The distribution of the liquid phase in the material with heating time is shown in Figure 10. For a short time, the liquid content of the material near the heater wall decreases to zero and a drying region is formed. As time increases, the drying region gradually spreads radially until it reaches the outer boundary of the container.

Figure 11a shows the variation in the liquid phase content with heating time at different radius locations. There are three descending segments in the liquid phase content change curve, corresponding to the content changes of the three liquid phase components. In detail, the changes in the content of three different liquid components are shown in Figure 11b. When the temperature does not reach the evaporation point of the liquid phase, its content remains unchanged. The curve segment where the content sharply decreases is the liquid evaporation stage, at which the material temperature is approximately equal to the evaporation temperature of this liquid phase, as shown in Figure 11c,d.

It can be seen that the temperature of the material, the content change of each liquid phase, and the heating time are the relevant parameters. For applications in the disposal of oily sludge, these three parameters should be correlated and planned in terms of the initial content of each liquid phase contained. In existing studies dealing with the process parameters of thermal desorption, it may not be reasonable to discuss these three parameters as independent variables.

4. Conclusions

In the process of thermal desorption, the temperature rise of the material is affected by two factors. First, it is affected by the liquid phase content in the material. During the evaporation of the liquid phase, the material’s temperature rise becomes stagnant due to the energy devoted to evaporation. The second factor is the heat conductivity of the material.
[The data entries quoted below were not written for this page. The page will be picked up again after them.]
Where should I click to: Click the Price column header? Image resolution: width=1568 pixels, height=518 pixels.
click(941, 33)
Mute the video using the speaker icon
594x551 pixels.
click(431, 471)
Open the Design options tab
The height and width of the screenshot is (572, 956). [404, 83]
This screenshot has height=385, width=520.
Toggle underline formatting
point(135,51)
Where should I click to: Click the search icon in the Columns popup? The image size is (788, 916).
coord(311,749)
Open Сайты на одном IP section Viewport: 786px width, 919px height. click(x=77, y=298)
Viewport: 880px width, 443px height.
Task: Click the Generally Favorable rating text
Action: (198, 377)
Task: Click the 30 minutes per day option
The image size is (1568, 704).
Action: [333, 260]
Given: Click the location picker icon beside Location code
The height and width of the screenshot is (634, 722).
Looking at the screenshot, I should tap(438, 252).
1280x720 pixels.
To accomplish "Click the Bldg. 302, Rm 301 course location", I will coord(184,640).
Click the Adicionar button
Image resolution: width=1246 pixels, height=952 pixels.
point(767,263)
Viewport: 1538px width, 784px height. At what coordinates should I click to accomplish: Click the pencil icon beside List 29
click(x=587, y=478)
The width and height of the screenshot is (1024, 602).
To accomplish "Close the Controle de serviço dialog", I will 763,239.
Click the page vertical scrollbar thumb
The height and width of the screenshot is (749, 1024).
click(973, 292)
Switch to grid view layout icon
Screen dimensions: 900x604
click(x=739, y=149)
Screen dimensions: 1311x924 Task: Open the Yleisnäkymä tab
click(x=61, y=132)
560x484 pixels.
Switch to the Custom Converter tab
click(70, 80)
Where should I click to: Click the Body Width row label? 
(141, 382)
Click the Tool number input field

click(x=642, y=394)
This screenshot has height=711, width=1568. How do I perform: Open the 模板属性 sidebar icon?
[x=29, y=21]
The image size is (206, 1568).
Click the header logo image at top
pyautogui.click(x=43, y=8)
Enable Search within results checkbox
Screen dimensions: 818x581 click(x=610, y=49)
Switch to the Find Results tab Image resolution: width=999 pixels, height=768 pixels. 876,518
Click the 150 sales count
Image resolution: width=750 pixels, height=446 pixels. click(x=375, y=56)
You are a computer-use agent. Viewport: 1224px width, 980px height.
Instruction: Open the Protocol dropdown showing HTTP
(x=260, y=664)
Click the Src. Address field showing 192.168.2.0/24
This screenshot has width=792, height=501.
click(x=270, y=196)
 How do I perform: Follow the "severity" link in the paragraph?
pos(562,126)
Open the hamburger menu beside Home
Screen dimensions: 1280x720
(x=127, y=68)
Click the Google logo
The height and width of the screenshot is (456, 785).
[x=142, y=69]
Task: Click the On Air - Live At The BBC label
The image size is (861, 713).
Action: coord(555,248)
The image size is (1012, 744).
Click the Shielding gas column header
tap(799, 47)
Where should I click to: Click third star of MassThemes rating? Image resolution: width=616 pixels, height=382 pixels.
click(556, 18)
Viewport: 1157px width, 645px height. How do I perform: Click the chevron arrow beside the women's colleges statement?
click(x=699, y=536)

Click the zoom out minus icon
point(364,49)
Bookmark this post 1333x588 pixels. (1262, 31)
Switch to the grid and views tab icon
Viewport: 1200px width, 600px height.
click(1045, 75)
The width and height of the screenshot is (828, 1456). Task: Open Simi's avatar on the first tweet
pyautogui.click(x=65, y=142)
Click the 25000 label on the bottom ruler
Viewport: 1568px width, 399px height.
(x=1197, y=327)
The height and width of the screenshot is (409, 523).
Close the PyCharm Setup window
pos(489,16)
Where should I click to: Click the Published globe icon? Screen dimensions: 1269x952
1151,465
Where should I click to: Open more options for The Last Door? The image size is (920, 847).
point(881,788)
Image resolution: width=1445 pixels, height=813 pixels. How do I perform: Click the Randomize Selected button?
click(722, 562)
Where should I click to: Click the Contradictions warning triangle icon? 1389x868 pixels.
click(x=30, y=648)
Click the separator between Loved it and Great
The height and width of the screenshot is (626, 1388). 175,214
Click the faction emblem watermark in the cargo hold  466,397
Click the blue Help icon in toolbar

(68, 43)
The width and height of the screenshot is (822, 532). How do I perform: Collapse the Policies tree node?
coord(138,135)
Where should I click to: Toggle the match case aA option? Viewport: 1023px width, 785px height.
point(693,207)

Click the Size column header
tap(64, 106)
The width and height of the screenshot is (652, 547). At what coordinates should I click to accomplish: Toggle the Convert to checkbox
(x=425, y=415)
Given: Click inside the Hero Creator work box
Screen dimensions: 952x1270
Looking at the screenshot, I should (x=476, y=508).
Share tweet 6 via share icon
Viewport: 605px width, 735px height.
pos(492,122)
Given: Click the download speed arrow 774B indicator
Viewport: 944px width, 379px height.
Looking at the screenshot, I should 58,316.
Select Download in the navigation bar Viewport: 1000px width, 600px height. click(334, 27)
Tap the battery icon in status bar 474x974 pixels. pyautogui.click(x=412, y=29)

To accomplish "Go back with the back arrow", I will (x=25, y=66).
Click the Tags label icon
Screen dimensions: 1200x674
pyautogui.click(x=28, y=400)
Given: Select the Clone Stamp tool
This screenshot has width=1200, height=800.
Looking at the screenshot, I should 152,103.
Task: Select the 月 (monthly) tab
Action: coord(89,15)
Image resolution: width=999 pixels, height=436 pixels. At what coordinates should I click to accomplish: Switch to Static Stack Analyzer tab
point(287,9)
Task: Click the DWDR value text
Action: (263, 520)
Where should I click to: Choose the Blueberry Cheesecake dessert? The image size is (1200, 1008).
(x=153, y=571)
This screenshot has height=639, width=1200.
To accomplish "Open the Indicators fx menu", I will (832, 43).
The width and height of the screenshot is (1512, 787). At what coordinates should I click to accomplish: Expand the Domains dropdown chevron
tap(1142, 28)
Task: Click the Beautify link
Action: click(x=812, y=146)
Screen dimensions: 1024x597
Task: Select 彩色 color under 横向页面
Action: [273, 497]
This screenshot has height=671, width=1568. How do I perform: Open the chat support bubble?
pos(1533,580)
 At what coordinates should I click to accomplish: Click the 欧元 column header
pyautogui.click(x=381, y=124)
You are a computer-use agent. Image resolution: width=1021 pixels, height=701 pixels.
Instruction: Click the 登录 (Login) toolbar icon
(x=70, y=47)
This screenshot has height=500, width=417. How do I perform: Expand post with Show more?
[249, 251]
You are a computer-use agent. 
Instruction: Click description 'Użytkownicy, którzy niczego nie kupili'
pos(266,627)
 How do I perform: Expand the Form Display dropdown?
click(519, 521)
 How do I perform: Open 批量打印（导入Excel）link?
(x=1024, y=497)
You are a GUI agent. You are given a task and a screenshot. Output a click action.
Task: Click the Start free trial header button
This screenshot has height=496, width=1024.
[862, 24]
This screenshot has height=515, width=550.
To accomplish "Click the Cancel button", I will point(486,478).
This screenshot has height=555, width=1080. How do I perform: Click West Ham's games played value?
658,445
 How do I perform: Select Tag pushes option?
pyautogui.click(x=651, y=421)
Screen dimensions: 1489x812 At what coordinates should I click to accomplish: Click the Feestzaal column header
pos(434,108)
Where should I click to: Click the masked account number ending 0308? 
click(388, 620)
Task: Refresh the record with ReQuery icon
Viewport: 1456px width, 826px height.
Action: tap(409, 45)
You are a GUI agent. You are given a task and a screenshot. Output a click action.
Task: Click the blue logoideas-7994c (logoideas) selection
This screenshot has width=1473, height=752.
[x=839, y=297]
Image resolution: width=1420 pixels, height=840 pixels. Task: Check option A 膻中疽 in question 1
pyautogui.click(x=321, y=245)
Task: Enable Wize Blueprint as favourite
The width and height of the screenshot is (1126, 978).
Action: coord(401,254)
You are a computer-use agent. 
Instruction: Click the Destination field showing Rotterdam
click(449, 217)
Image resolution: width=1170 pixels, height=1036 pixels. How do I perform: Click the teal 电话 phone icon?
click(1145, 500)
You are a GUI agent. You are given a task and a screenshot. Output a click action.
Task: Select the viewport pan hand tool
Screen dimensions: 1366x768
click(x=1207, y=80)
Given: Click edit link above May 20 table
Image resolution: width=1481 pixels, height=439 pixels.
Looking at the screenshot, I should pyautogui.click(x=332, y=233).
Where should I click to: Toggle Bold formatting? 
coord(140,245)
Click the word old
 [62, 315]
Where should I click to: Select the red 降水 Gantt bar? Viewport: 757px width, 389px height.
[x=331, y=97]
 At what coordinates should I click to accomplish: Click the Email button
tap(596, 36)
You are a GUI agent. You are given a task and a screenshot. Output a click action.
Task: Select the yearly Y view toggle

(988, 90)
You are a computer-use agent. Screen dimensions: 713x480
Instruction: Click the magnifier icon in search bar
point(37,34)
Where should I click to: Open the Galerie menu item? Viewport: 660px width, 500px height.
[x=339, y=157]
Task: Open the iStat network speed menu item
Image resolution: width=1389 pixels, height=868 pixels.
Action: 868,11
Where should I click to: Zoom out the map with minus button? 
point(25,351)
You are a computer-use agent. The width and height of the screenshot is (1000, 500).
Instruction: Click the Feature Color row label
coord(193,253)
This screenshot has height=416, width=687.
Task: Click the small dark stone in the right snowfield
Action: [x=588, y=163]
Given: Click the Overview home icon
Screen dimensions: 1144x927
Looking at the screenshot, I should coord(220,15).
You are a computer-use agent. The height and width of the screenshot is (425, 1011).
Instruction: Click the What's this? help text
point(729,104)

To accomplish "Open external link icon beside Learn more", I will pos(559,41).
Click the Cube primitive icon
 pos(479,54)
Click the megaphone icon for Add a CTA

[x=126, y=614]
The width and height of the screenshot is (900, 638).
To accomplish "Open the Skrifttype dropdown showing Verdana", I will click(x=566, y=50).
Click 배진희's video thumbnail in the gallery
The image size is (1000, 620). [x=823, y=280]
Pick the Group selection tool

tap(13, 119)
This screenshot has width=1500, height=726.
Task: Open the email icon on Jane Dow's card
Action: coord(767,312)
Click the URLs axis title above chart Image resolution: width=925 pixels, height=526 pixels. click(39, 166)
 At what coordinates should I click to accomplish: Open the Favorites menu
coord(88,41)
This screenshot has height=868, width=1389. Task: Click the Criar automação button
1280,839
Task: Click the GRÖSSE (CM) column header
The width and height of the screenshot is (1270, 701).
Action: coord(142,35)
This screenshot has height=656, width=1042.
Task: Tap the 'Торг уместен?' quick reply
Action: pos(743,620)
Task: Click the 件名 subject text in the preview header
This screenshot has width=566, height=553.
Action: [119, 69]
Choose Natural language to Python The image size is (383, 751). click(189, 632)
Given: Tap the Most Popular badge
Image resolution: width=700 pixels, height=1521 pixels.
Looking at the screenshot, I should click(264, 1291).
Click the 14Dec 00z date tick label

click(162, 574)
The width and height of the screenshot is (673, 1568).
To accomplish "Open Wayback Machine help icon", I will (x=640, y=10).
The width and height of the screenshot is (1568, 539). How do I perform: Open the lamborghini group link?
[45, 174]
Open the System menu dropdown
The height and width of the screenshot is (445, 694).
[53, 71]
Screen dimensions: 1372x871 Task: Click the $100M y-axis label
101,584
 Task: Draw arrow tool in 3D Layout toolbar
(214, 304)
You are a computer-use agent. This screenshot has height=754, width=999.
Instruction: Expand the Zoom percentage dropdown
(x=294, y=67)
The factors affecting thermal conductivity are complex, but the basic rule by which it can be judged is that the rate of temperature rise of the material slows down after the formation of the drying layer. That is, the dry layer reduces the rate of heat conduction. Therefore, when designing the heat source power, matching the heat transfer rate should be considered, and there is no need to pursue high power blindly.

Evaporation of the liquid component in the material requires reaching the IBP temperature, and the amount of transmitted energy determines the evaporation rate. The difference in material temperature near the heating wall is significant, and the material heating rate is fast. When the temperature near the hot wall reaches the IBP of the wet component, it first vaporizes, and the material in this region starts to form a dry layer. As temperature and energy are radially transferred, the wet component gradually vaporizes, and the dry layer continuously migrates outward until all liquid phases are removed.

The initial state of the material has an effect on heat and mass transfer, and the content of the liquid phase component directly affects the time required for treatment. During thermal desorption, the evaporation of the liquid follows the order of the IBP temperature from low to high, so the initial water content significantly affects the processing time. At the same time, the initial density also affects the heat transfer rate, with an increase in density favoring heat transfer. The material adhesion stress is related to the liquid content. In the unsaturated state, the water and oil content have opposite effects on the adhesion stress for sludge.

This study focuses on discussing heat and mass transfer properties in thermal desorption, which can guide the formulation of process parameters for engineering project schemes for oily sludge disposal. The treatment time and the heat source temperature can be reasonably determined by analyzing the rise in temperature of the material, and the effect of liquid removal from oily sludge can be predicted by analyzing the changes in liquid content.